The effort will run in parallel with measures to minimize the spread
of infection, such as treating all Ebola patients in specialized
centers and burying all victims safely.
But Phase Two of the plan is to contain the virus by understanding
its lines of transmission, said World Health Organization
Director-General Margaret Chan.
"You chase the virus. You hunt the virus. The virus lives in an
infected person so you chase every case, isolate them and then all
the people who come into contact with the infected person," Chan
told Reuters on a visit to West Africa.
She was accompanying U.N. Secretary General Ban Ki-moon on a
four-country tour to encourage health workers and focus global
attention on the fight against the epidemic.
The world's worst Ebola outbreak has killed 7,518 of 19,340
confirmed cases, according to WHO figures on Monday, though the
number of new cases is slowing in most places.

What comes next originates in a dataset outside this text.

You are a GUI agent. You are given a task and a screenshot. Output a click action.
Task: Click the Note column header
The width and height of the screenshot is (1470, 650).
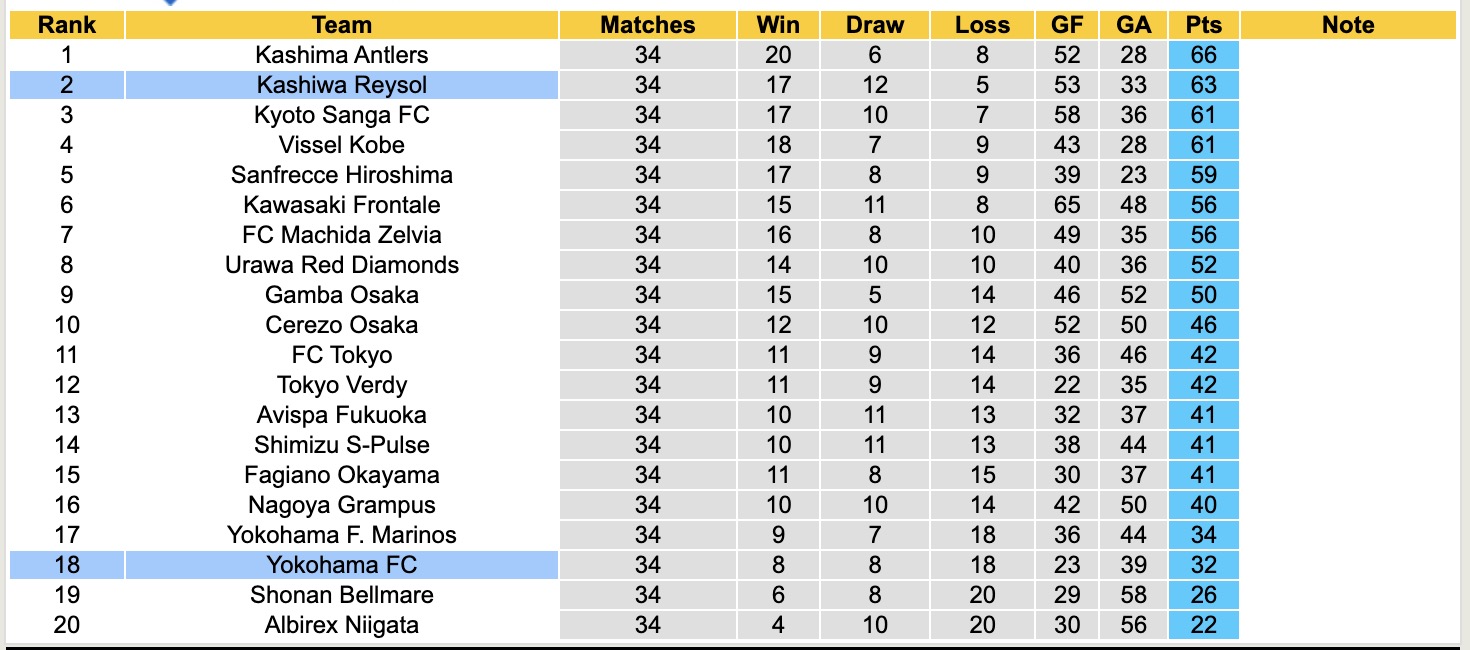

The disease spreads through contact with an infected person or
corpse, so family members who care for patients or people who
prepare victims for burial are at risk.
As a result, people often know how they fell ill. Patients who say
they do not know are a concern because their cases can signify
chains of transmission yet to be identified, Chan said.
"You don't have control of Ebola until you know where all your
transmission chains are and until your cases are coming from known
contact lists," said Bruce Aylward, WHO's head of Ebola response.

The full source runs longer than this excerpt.